IRS supervisors ignored employees who tried to warn agency higher-ups of fraud in a program designed to collect taxes from immigrants, resulting in the agency paying out potentially bogus refunds.
The Treasury inspector general for tax administration said the IRS even eliminated some methods employees had used to figure out questionable refund requests, and that the agency doesn’t have the ability to verify applicants’ identity or foreign status.
Investigators “found an environment which discourages employees from detecting fraudulent applications,” said J. Russell George, the inspector general.
The IRS pays out $6.8 billion in refunds to taxpayers who file using Individual Taxpayer Identification Numbers (ITINs), who are generally immigrants, here both legally and illegally. The amount of fraud was not stated.
The agency said it has put new checks in place to try to crack down on fraud, with employees getting training from the Homeland Security Department on how to verify documents when an immigrant applies for an ITIN.
But the IRS disputed the inspector general’s assumption that fraud is rampant in many of the cases where taxpayers are using the same addresses for multiple applications.
“While this is one of many risk factors for fraud, it is also the case that some taxpayers list the address of the tax-return preparer to ensure that any future correspondence from the IRS is received. The IRS is analyzing this issue in more detail as it conducts its review of the ITIN program,” the agency said.

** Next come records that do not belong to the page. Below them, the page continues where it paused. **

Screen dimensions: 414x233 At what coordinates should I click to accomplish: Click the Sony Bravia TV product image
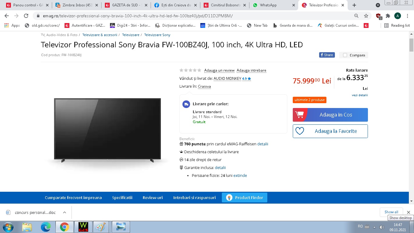tap(107, 130)
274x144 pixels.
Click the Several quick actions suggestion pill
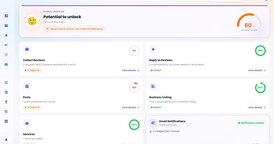point(74,29)
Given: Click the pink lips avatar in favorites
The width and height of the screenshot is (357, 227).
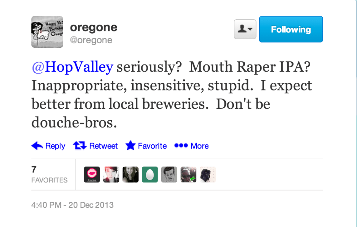Looking at the screenshot, I should click(x=92, y=174).
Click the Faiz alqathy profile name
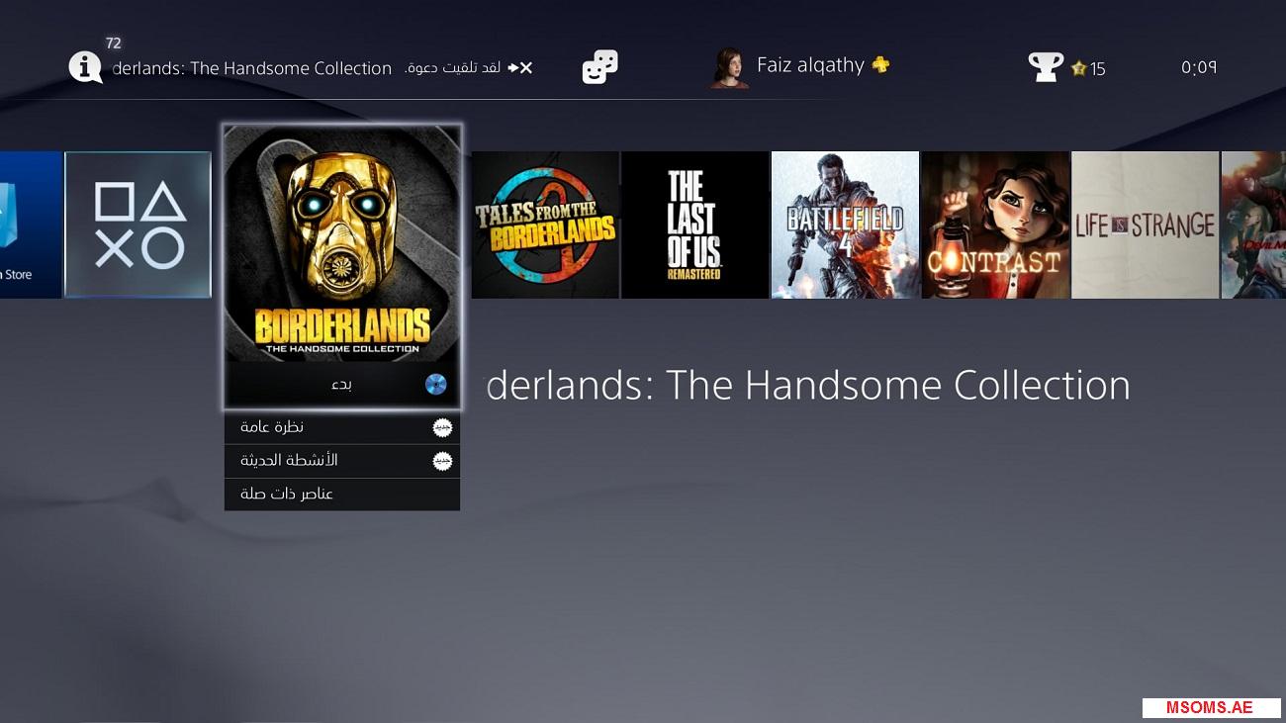The height and width of the screenshot is (723, 1286). [810, 65]
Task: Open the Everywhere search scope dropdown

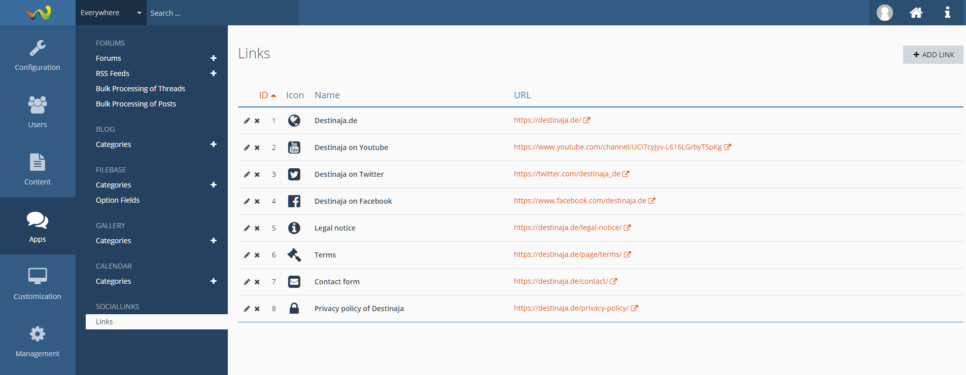Action: (111, 13)
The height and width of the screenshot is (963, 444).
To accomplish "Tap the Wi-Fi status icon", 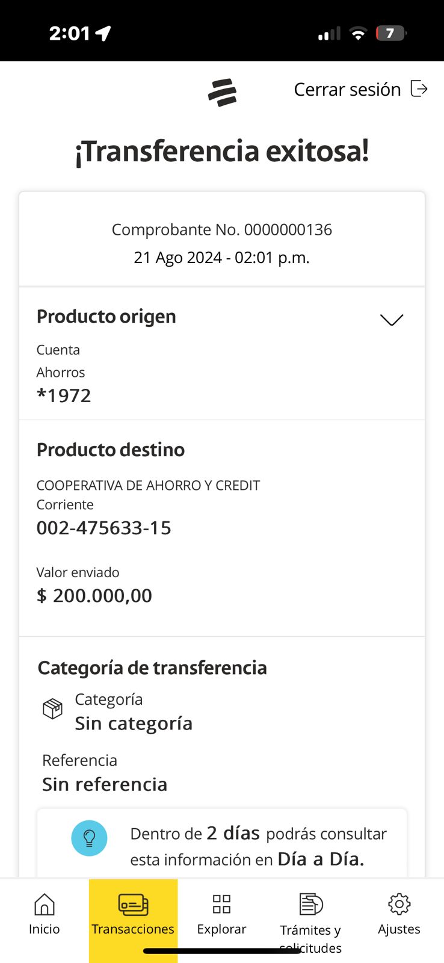I will point(358,34).
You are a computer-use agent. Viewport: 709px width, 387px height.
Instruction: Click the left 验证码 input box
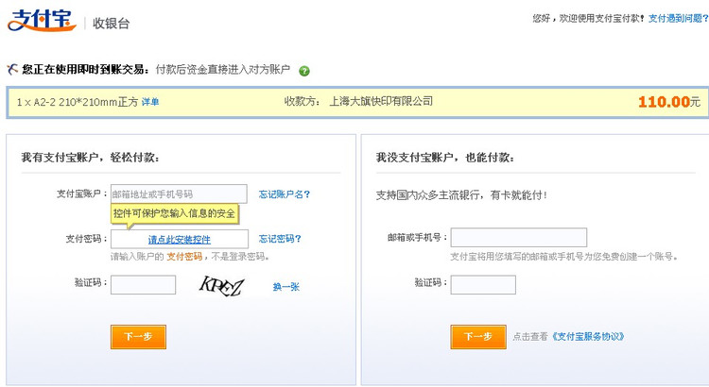143,284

The auditors took a closer look at fraud after being prompted by senators, who said they’d heard complaints from IRS employees that their warnings were being ignored.
Mr. George confirmed that, saying IRS supervisors were urging employees to turn their backs on potential fraud from identity theft.
“This report is shocking,” said Rep. Charles Boustany, the Louisiana Republican who chairs the House subcommittee that oversees the IRS. “It’s one thing if the IRS tries to catch fraud and fails, but it’s quite another when management apparently takes steps to weaken program integrity.”